Extracted text:
[Begin]
Fuqua v. Ernst & Young LLP

SUMMARY ORDER

ON CONSIDERATION WHEREOF, IT IS HEREBY ORDERED, ADJUDGED, AND DECREED that the judgment of the District Court be and it hereby is AFFIRMED.

Plaintiffs appeal the District Court’s dismissal, pursuant to Rule 12(b)(6) of the Federal Rules of Civil Procedure, of their securities fraud claims as time-barred. For the reasons that follow, we affirm the decision of the District Court.

This action arises out of the 1999 bankruptcy of Graham-Field Health Products, Inc. (“GFI”). The plaintiffs, formerly major shareholders of Fuqua Enterprises, Inc. (“Fuqua Enterprises”), acquired significant stakes in GFI pursuant to the 1997 merger of Fuqua Enterprises into a subsidiary of GFI, and on February 10, 2000 filed this action against GFI auditor Ernst & Young (“E & Y” or the “defendant”) in connection with losses they suffered from their investment in GFI, alleging (i) common law negligent misrepresentation; (ii) violations of Section 11 (“Section 11”) of the Securities Act of 1933, 15 U.S.C. § 77k; (iii) violations of Section 10(b) (“Section 10(b)”) of the Securities Exchange Act of 1934, 15 U.S.C. § 78j(b) and of Securities Exchange commission Rule 10b-5, 17 C.F.R. § 240.10b-5; and (iv) common law fraud.

In their complaint, the plaintiffs allege that in agreeing to the merger, they relied heavily both on (i) GFI financial statements that had been audited by, and in many cases blessed by an opinion of, E & Y, and (ii) statements made directly by E & Y to the plaintiffs and Fuqua Enterprises attesting to the accuracy of various GFI financial statements. Ultimately, an independent investigation conducted during early 1999 by a committee led by Rogers & Wells LLP (“Rogers & Wells”) and Arthur Andersen LLP (“Arthur Andersen”) determined that in fact many of these financial statements “were not prepared in accordance with GAAP, and, instead, were intentionally or recklessly manipulated to induce the [plaintiffs] into supporting and participating in the [merger].” On March 23, 1999, GFI issued a press release announcing that the investigative committee had “discovered accounting irregularities and errors that required a restatement of previously issued financial statements for the years ended December 31,1996 or [sic] December 31, 1997 and the quarterly financial statements issued by [GFI] during 1997.”
[End]
Given request a: Extract the passage of the court order starting with "Fuqua v. Ernst" and going on through "the District Court.", copying it word for word.

Data supplied:
[Begin]
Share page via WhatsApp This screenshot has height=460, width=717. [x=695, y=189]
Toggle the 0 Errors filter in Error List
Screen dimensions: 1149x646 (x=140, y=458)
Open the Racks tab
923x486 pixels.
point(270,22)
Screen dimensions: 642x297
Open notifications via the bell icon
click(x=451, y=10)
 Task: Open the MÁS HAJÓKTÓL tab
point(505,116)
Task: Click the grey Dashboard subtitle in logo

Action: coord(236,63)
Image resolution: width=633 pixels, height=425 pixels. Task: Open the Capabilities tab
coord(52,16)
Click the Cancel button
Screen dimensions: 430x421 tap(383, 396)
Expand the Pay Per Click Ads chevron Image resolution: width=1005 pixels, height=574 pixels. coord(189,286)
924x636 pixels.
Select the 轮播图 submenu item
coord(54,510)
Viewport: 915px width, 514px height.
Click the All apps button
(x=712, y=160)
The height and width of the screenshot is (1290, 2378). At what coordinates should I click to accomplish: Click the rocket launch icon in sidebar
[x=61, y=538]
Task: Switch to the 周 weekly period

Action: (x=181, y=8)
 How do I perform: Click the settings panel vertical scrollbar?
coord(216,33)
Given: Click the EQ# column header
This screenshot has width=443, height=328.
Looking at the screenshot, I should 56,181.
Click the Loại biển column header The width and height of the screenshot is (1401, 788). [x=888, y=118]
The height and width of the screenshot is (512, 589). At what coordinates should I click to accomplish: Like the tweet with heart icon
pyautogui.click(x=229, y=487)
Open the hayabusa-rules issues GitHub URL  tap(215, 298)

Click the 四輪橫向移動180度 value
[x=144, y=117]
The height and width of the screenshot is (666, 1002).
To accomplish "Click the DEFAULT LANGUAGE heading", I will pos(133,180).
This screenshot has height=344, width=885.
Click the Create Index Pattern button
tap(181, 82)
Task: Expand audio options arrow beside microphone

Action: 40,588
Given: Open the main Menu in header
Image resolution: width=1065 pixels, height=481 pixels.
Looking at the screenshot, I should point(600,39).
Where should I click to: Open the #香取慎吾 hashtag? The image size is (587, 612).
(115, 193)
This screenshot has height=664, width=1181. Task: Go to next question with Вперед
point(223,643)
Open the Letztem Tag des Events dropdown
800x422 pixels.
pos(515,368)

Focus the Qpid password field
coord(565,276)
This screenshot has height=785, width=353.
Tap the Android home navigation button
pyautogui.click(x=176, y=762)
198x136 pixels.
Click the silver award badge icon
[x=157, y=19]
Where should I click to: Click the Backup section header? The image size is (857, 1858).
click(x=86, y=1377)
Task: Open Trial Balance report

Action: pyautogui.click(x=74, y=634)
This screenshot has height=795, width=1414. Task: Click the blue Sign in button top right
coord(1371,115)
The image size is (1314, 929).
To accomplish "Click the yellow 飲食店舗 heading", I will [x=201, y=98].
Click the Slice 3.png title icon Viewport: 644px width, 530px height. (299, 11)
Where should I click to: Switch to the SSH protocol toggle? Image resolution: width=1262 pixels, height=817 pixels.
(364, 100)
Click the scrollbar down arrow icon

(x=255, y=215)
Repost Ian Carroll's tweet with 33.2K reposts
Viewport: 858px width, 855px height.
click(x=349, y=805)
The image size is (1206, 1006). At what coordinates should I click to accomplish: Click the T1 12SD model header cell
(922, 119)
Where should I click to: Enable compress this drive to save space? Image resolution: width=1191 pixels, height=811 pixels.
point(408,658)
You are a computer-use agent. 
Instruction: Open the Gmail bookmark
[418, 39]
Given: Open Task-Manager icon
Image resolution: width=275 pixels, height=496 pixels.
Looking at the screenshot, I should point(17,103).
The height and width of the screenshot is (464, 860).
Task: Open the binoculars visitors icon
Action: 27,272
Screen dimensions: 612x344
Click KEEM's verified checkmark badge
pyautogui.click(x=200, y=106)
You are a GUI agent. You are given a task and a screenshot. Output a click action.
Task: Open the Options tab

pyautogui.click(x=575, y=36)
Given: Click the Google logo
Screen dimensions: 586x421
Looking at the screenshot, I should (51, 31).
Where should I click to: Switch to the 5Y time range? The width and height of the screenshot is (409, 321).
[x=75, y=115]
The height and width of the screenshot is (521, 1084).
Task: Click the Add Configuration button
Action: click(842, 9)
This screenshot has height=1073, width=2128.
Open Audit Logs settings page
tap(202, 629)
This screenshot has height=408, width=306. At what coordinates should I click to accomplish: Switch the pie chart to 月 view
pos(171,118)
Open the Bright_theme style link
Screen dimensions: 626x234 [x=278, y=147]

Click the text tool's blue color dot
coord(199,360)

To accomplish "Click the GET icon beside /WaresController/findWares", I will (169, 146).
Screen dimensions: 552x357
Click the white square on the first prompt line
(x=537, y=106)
[End]
Given request b: Put the records, starting with the line with "Given: Open Task-Manager icon" and going on through the line with "Action: 27,272", into a Markdown table with the columns Row and Line. Leave out any blank lines.

Full answer a:
Fuqua v. Ernst & Young LLP

SUMMARY ORDER

ON CONSIDERATION WHEREOF, IT IS HEREBY ORDERED, ADJUDGED, AND DECREED that the judgment of the District Court be and it hereby is AFFIRMED.

Plaintiffs appeal the District Court’s dismissal, pursuant to Rule 12(b)(6) of the Federal Rules of Civil Procedure, of their securities fraud claims as time-barred. For the reasons that follow, we affirm the decision of the District Court.

Full answer b:
| Row | Line |
|---|---|
| 1 | Given: Open Task-Manager icon |
| 2 | Image resolution: width=275 pixels, height=496 pixels. |
| 3 | Looking at the screenshot, I should point(17,103). |
| 4 | The height and width of the screenshot is (464, 860). |
| 5 | Task: Open the binoculars visitors icon |
| 6 | Action: 27,272 |